Updated

California lawmakers heard testimony Tuesday on whether local jurisdictions have the right to ban male circumcision or whether the practice should be covered by statewide rules, a debate that evolved from a divisive ballot measure in San Francisco.

A bill by two Democratic lawmakers being considered in the Senate Judiciary Committee would declare that circumcision — surgically removing the foreskin that covers the tip of the penis — has health, cultural and other benefits, and that uniform statewide rules are needed to govern it and a parent's authority over whether their children receive it.

"It's a medical procedure, and it has value," said Assemblyman Mike Gatto, D-Los Angeles, co-author of AB768. Passing the bill, he told the committee, would prevent a statewide patchwork of laws governing circumcision.

The legislation comes against a national backdrop of efforts to limit male circumcision, which critics say is an unnecessary surgery to a healthy and defenseless child. They compare the practice to genital mutilation of female children, which is banned by federal and California law.

Advocates have developed model legislation and say they have tried for years to advance circumcision bans at statehouses across the country, but they typically are not introduced. Such a bill introduced in Massachusetts in 2009 died in committee last year.

"There's been an international effort on this issue for decades," said Lloyd Schofield, a San Francisco resident who led efforts to place a circumcision ban on that city's ballot this year, a measure later removed by a judge.

Supporters of male circumcision include researchers who say it can reduce the risk of sexually transmitted diseases and cancer, and many Jews and Muslims, for whom the practice is an important religious ritual.

Local ballot measures on the subject interfere with the practice of medicine, said Ryan Spencer, a spokesman for the California Medical Association.
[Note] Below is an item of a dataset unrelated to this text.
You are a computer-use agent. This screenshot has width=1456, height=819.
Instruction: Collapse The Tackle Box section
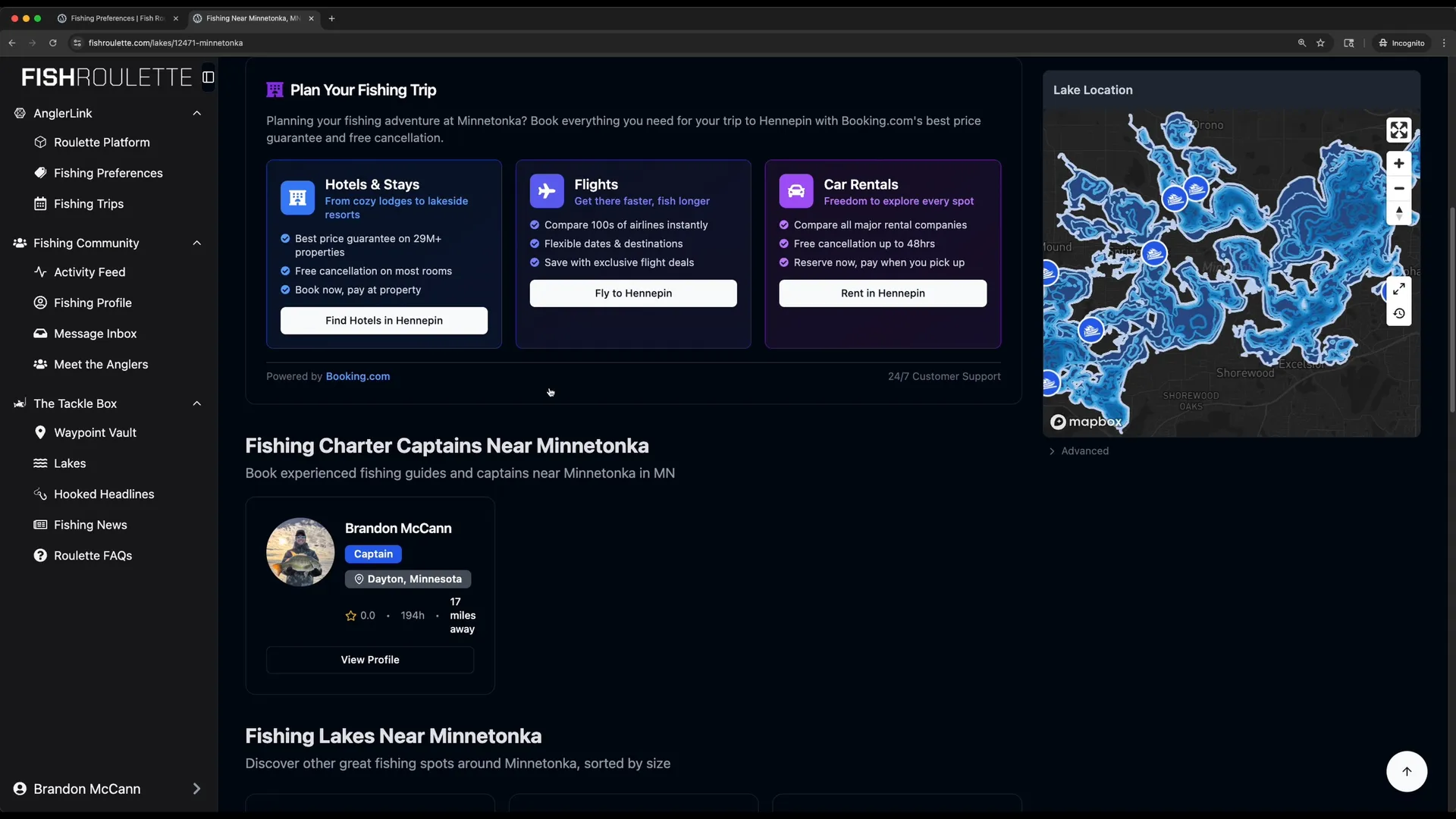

"The decision to perform male circumcision should be left up to the parents in consultation with their physician, wherever they reside," Spencer testified.

There may be some health benefits, but the same could be said of mastectomy and that procedure can't be performed on a healthy child, countered Matthew Hess, president of San Diego-based MGMbill.org, a national group that has developed model legislation to ban circumcision of males younger than 18.

The issue drew national attention when supporters of the ban collected more than 7,700 signatures to put a measure on the November ballot in San Francisco to outlaw the circumcision of most male children.

What would have been the first vote on the practice in a U.S. city became more controversial when the Anti-Defamation League accused proponents of the ban of using anti-Semitic caricatures to support their cause.

A group of Jewish and Muslim San Francisco residents, doctors who perform circumcisions, the Anti-Defamation League and a local chapter of the Jewish Community Relations Council sued in June to block the ballot measure. San Francisco Superior Court Judge Loretta Giorgi on July 28 ordered it struck from the ballot, ruling that California law says only the state, not cities, can regulate medical procedures.

Giorgi also said it violated protections of religious freedom guaranteed in the U.S. Constitution.

If approved, the bill would short-circuit future attempts to pass local laws or ballot initiatives limiting male circumcision on medical or any other basis.

Gatto said that was necessary because Giorgi's ruling could be overturned on appeal. In addition, he said, circumcision of Jewish children is often performed by a religious specialist known as a mohel, who might arguably not be included among the "healing arts practitioners" covered by the state law on medical procedures.

Gatto and co-author Fiona Ma, a San Francisco Democrat, are pursuing a two-thirds majority vote for the bill, which would allow the statewide standard to take effect immediately.

"These kinds of local referendums, they are so divisive, so unnecessarily mean-spirited, that I'm hopeful" that Republican and Democratic lawmakers will provide the votes needed, Gatto said.